▶ **DOCUMENT PASSAGE**:
• • •

= 2000s in Zimbabwe =

| 2000s in Zimbabwe |
| Other decades |
| 1980s | 1990s | 2000s | 2010s | 2020s |

Zimbabwe began experiencing a period of considerable political and economic upheaval in 1999. Opposition to President Mugabe and the ZANU-PF government grew considerably after the mid-1990s in part due to worsening economic and human rights conditions. The Movement for Democratic Change (MDC) was established in September 1999 as an opposition party founded by trade unionist Morgan Tsvangirai.

The MDC's first opportunity to test opposition to the Mugabe government came in February 2000, when a referendum was held on a draft constitution proposed by the government. Among its elements, the new constitution would have permitted President Mugabe to seek two additional terms in office, granted government officials immunity from prosecution, and authorised government seizure of white-owned land. The referendum was handily defeated. Shortly thereafter, the government, through a loosely organised group of war veterans, sanctioned an aggressive land redistribution program often characterised by forced expulsion of white farmers and violence against both farmers and farm employees.

Parliamentary elections held in June 2000 were marred by localised violence, and claims of electoral irregularities and government intimidation of opposition supporters. Nonetheless, the MDC succeeded in capturing 57 of 120 seats in the National Assembly.

==2002==
The Youth brigade assaulted residents of Ruwa and Mabvuku on 2 January 2002 sealing off the towns of Bindura, Chinhoyi and Karoi on 8 January as part of a recruiting drive and to weed out members of the Movement for Democratic Change before the upcoming elections. Militants petrol bombed the offices of The Daily News, Zimbabwe's main independent daily newspaper, on 11 February. Kenneth Walker reported on National Public Radio on 15 February that the Zimbabwean government had sent troops into Matabeleland. The legislature passed a law in May, giving 2,900 farmers 45 days to wind up operations and another 45 days to leave their land and make way for black settlers. In July the High Court under Judge Feargus Blackie sentenced Patrick Chinamasa, the Justice Minister, to three months in jail on contempt of court charges after the minister repeatedly ignored a court summons. Chinamasa ignored the ruling and police refused to arrest him. The High Court ruled against the state on 8 August in the confiscation of Andrew Kockett's farm because it had not informed the National Merchant Bank, the mortgage holder. Some farmers vacated their land in connection with the expropriation law originally passed in May, but police arrested more than 300 white farmers who refused to vacate their land on 16 August. A bomb exploded at the Voice of the People, an independent radio station in Harare, on 29 August. Police arrested twelve sugar cane farmers from the Chiredzi area in September for refusing to leave their farms. Police arrest Feargus Blackie, a former High Court Judge, is arrested on 13 September. Police find Learnmore Jongwe, a Movement for Democratic Change MP, dead in his prison cell on 22 October. Police had originally arrested Jongwe for allegedly murdering his wife.

• • •

▶ **STUDY MATERIAL**:

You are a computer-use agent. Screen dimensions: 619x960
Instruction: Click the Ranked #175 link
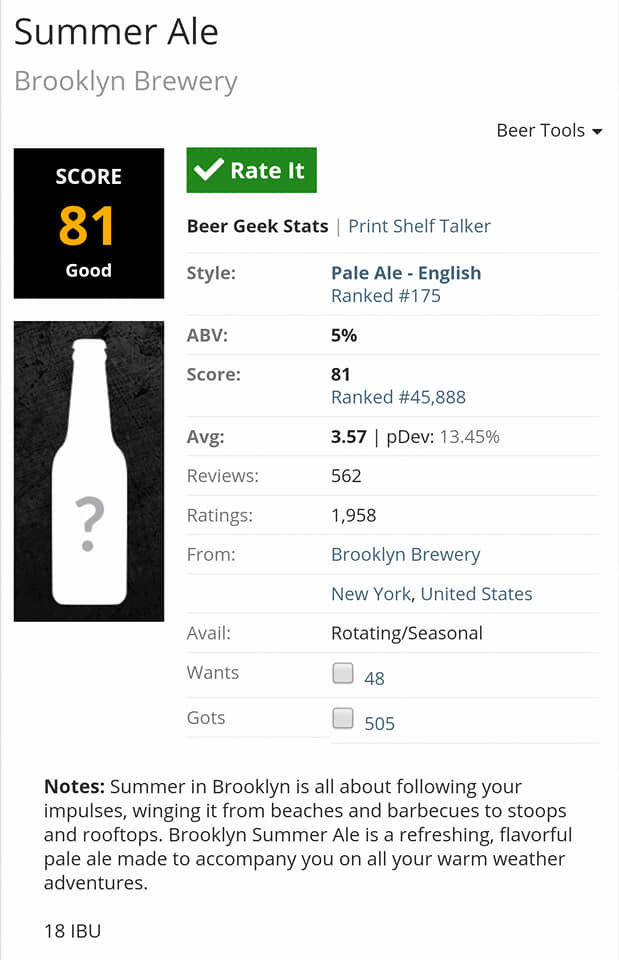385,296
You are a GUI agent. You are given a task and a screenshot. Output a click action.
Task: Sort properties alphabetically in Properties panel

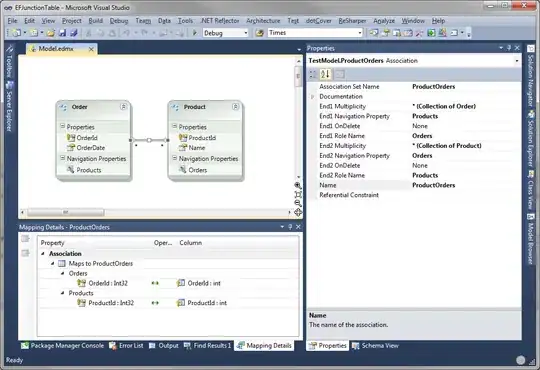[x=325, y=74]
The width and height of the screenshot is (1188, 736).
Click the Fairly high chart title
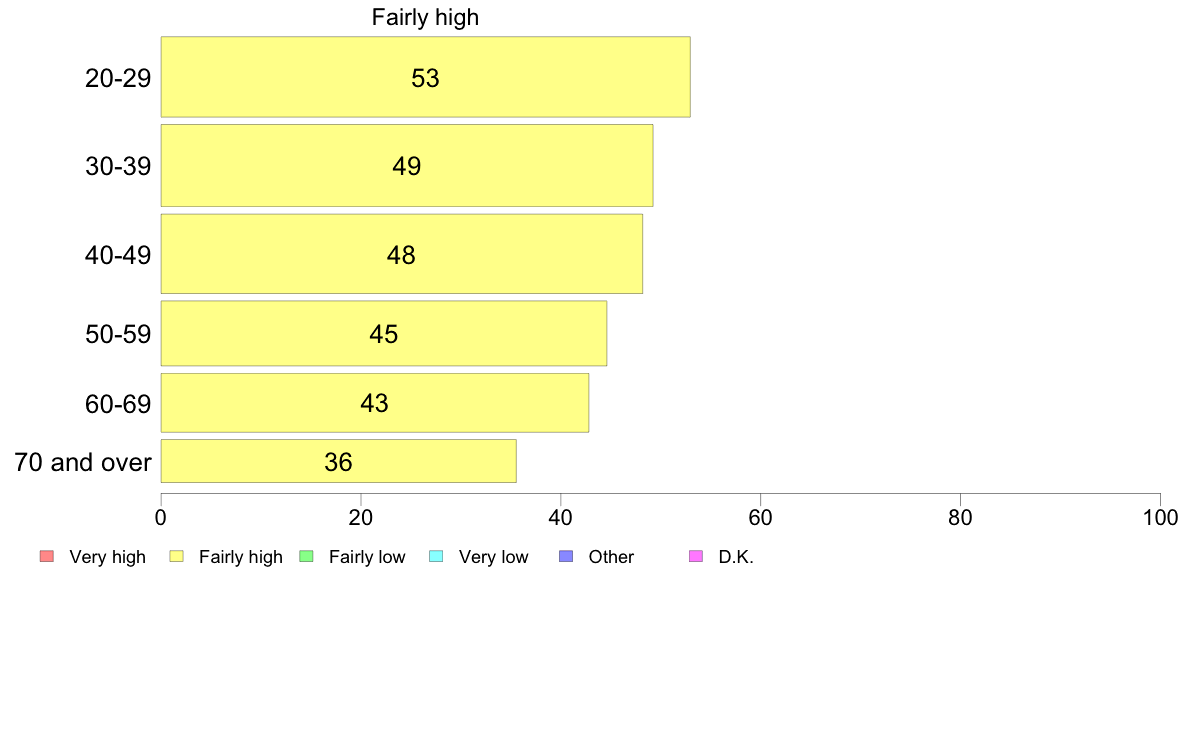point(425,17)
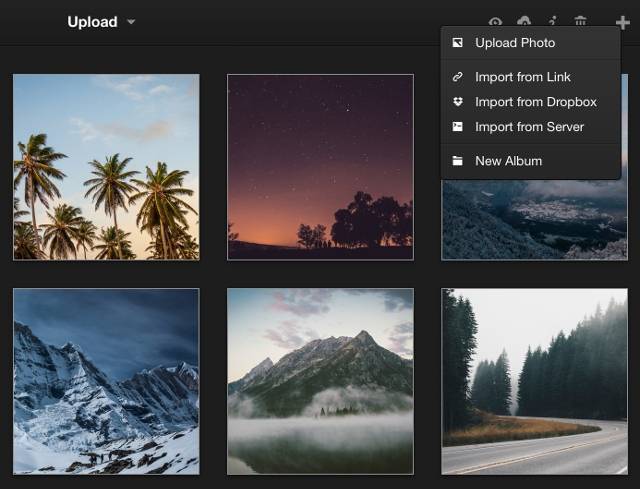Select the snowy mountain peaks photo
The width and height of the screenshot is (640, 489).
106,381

• • •

▶ **TASKS**:
1) In the passage on Zimbabwe in the 2000s, reproduce word for word the text from "Parliamentary elections held" up to and including "the National Assembly.".
2) According to the passage on Zimbabwe in the 2000s, how many National Assembly seats did the MDC win in the June 2000 parliamentary elections?

▶ **RESPONSES**:
1)
Parliamentary elections held in June 2000 were marred by localised violence, and claims of electoral irregularities and government intimidation of opposition supporters. Nonetheless, the MDC succeeded in capturing 57 of 120 seats in the National Assembly.

2) The MDC won 57 of the 120 seats in the National Assembly.